I soldati, che si sono fatti le ossa all’estero, sorvegliano, quasi sempre con presidi fissi, 32 sinagoghe o tempi ebraici, 9 scuole, 4 musei e altri 13 siti distribuiti in tutta Italia, ma soprattutto al nord e al centro. La città con il più alto numero di obiettivi sensibili, il 41%, è Milano. Non a caso il comandante del raggruppamento di Strade sicure, come in altre città, è ufficialmente invitato alle celebrazioni del 27 gennaio, giorno della Memoria.
Lo scorso anno, in occasione dell’anniversario della nascita dello Stato di Israele, il rappresentante della comunità ebraica di Livorno, Vittorio Mosseri, ha consegnato una targa al comandante dei paracadustisti. “Alla brigata Folgore con stima e gratitudine per il servizio di sicurezza prestato nell’ambito dell’operazione Strade sicure contribuendo con attenzione e professionalità al sereno svolgimento delle attività della nostro comunità” il testo inciso sulla targa.
In questi tempi di spauracchi anti semiti l’esercito difende i siti ebraici in Italia con un numero di uomini praticamente equivalente a quello dispiegato in Afghanistan nel fortino di Herat. Grazie ad un’esperienza acquisita all’estero nella protezione delle minoranze religiose, come l’antico monastero serbo ortodosso di Decani in Kosovo.
“In ogni città dove è presente la comunità ebraica esiste un responsabile della sicurezza, un professionista che collabora con le forze dell’ordine ed i militari per coordinare al meglio la vigilanza” spiega la fonte del Giornale. Una specie di “assessore” alla sicurezza, che organizza anche il sistema di sorveglianza elettronica con telecamere e sistemi anti intrusione di avanguardia su ogni sito. Non solo: se in zona appare un simbolo o una scritta anti semita, soprattuto in arabo, viene subito segnalata, fotografata, analizzata e tradotta. “I livelli di allerta talvolta si innalzano in base alla situazione internazionale” osserva la fonte militare. L’ultimo allarme ha riguardato i venti di guerra fra Iran e Stati Uniti in seguito all’eliminazione del generale Qassem Soleimani.

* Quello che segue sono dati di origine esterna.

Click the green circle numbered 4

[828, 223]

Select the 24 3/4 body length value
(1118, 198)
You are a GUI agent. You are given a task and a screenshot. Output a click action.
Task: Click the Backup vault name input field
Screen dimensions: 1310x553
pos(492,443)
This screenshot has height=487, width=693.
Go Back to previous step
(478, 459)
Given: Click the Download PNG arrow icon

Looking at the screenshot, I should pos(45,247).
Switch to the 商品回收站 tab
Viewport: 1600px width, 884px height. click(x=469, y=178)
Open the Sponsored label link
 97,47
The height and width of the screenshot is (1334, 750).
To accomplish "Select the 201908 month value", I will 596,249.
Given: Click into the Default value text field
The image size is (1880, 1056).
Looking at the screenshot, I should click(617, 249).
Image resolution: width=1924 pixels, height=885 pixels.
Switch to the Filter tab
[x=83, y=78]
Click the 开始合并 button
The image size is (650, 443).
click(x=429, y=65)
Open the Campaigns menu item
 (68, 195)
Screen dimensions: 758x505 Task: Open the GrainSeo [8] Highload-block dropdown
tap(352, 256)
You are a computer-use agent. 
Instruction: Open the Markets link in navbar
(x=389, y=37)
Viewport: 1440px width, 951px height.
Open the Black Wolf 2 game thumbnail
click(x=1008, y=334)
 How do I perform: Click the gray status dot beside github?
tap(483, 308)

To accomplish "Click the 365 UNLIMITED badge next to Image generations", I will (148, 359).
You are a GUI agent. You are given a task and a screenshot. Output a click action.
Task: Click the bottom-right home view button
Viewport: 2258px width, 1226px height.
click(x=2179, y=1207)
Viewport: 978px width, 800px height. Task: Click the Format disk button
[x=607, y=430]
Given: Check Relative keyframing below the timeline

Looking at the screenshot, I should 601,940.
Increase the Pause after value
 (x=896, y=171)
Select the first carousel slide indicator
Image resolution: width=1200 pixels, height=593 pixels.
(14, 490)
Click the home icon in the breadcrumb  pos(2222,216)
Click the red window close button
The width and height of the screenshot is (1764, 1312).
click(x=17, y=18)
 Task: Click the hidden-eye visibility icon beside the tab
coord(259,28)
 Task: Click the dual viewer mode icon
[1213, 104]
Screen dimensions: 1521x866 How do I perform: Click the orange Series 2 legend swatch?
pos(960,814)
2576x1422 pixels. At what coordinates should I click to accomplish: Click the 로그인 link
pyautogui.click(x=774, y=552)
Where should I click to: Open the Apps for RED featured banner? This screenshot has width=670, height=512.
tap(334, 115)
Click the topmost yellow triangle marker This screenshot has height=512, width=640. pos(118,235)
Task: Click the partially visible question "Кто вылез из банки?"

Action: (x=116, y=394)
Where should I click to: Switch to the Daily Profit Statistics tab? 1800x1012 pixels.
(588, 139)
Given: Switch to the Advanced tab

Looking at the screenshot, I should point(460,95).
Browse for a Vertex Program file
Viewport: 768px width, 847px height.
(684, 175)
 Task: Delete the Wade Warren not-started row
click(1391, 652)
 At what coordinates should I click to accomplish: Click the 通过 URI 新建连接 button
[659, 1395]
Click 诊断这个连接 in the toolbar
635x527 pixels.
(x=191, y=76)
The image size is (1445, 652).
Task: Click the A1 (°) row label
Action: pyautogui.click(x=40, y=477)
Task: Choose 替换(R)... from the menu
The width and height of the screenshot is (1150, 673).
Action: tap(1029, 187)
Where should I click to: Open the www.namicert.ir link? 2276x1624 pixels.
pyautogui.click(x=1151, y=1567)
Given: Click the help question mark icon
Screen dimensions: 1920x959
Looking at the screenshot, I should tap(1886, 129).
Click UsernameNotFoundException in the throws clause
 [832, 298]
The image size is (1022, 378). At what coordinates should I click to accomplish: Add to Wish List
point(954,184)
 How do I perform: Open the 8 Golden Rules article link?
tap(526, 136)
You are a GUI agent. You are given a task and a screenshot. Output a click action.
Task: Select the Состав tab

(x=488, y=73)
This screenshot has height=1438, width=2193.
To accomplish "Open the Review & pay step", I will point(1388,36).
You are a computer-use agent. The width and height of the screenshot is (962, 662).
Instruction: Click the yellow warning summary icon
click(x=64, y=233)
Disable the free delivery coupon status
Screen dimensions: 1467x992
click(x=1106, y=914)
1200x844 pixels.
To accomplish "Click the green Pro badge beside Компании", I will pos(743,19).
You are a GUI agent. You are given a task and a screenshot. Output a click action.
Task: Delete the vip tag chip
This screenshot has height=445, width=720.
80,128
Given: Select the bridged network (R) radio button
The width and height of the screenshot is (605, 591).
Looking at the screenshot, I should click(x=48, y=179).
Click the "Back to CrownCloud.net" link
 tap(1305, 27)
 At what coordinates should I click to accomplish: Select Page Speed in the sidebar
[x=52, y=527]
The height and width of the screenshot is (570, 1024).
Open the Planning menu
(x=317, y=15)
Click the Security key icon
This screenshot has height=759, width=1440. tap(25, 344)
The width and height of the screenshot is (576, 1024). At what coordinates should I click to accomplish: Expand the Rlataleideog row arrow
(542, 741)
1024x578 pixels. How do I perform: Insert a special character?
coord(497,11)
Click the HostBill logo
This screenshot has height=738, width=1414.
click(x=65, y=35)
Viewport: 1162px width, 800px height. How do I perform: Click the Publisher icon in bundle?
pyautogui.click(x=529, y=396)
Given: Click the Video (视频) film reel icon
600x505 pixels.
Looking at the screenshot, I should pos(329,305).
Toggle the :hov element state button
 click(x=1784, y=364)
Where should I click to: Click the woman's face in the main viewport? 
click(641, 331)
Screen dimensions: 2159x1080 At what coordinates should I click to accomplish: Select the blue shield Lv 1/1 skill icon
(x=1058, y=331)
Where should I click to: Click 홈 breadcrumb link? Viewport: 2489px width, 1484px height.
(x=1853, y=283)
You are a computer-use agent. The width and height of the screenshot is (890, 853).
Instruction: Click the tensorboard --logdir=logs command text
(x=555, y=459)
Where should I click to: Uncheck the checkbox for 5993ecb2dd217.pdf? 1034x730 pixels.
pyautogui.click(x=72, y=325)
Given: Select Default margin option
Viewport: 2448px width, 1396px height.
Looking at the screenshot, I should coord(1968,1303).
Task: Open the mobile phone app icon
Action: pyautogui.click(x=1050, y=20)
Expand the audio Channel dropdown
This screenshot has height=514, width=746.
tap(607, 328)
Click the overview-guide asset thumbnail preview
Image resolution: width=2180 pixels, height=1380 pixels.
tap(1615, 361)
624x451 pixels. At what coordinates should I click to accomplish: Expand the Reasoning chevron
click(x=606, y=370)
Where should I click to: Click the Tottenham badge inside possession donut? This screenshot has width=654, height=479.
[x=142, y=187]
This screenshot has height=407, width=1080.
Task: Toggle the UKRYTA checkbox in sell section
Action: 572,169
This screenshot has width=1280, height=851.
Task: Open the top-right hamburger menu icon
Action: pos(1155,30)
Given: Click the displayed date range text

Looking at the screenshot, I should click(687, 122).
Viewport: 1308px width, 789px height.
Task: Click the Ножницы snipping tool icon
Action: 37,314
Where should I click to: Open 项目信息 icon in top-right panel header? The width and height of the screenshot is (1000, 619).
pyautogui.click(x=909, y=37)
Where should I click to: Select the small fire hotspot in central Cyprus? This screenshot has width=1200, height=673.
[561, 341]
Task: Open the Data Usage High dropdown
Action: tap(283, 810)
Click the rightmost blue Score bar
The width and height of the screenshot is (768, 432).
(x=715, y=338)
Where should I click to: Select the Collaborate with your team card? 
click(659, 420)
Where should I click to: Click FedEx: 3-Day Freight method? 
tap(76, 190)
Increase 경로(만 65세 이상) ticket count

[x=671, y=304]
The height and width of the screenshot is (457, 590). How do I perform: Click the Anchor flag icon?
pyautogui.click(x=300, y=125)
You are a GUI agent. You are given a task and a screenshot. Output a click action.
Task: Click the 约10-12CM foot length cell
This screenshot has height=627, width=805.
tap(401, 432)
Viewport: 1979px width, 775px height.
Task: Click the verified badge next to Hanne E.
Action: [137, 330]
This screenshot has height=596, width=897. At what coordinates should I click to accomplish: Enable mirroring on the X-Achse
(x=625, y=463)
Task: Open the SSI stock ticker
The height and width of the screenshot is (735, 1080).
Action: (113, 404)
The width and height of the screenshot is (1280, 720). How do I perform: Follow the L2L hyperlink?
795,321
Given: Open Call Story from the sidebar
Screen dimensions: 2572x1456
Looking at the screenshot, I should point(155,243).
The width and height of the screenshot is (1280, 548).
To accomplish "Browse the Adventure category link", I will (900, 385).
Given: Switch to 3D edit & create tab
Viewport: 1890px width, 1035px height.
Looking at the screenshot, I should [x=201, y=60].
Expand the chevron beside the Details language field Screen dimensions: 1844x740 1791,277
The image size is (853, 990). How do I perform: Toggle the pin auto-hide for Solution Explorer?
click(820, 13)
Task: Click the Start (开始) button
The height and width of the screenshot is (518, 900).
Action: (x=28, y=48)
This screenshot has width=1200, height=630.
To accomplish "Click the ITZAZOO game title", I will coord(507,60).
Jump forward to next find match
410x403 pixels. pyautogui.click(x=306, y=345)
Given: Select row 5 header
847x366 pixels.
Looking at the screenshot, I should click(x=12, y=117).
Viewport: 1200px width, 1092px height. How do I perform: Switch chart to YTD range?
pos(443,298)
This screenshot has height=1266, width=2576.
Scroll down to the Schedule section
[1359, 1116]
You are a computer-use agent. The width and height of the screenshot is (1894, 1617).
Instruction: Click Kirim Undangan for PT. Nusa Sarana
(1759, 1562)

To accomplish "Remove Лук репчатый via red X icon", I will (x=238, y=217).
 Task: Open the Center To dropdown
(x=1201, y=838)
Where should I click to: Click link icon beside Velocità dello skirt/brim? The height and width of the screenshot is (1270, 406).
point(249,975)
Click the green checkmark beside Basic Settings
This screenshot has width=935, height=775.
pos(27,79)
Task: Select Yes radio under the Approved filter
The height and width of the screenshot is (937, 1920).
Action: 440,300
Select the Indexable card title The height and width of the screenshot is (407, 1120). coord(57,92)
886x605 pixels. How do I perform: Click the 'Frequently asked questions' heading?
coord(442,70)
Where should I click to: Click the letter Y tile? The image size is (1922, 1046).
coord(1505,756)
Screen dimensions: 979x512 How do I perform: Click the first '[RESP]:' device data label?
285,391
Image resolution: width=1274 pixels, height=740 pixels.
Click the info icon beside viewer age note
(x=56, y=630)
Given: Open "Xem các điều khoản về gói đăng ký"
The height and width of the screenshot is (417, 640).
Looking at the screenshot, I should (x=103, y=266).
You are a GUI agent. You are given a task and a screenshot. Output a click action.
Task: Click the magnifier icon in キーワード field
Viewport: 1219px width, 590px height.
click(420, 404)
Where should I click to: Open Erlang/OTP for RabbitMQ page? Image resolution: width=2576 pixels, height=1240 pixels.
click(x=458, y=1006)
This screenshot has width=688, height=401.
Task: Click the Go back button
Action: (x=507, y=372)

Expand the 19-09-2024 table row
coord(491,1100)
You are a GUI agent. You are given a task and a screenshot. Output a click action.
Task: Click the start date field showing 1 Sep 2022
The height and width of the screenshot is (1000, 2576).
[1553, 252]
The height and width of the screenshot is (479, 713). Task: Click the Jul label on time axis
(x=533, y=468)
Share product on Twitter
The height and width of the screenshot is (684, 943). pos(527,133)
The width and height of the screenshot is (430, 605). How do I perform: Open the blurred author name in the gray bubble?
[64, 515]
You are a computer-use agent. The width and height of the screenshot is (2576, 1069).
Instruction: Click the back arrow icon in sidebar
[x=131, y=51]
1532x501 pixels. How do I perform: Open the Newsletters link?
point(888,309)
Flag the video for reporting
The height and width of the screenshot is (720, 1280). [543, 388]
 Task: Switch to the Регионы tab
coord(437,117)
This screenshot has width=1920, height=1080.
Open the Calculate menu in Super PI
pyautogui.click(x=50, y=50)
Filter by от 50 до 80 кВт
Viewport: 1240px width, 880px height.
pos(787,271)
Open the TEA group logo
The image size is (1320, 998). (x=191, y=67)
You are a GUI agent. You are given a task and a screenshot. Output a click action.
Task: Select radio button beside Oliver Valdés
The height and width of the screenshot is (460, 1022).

Roma è la seconda città per siti ebraici presidiati dai militari compresi asili, scuole e oratori. Le sinagoghe sono sorvegliate pure a Napoli, Verona, Trieste e quando necessario vengono disposte le barriere di cemento per evitare attacchi con mezzi minati o utilizzati come arieti. A Venezia i soldati garantiscono la sicurezza dello storico ghetto. A Livorno e in altre città sono controllati anche i cimiteri ebraici. Una residenza per anziani legata alla comunità è pure nella lista dei siti protetti a Milano. Ed i militari di Strade sicure nel capoluogo lombardo non perdono d’occhio il memoriale della Shoah, lo sterminio degli ebrei voluto da Hitler.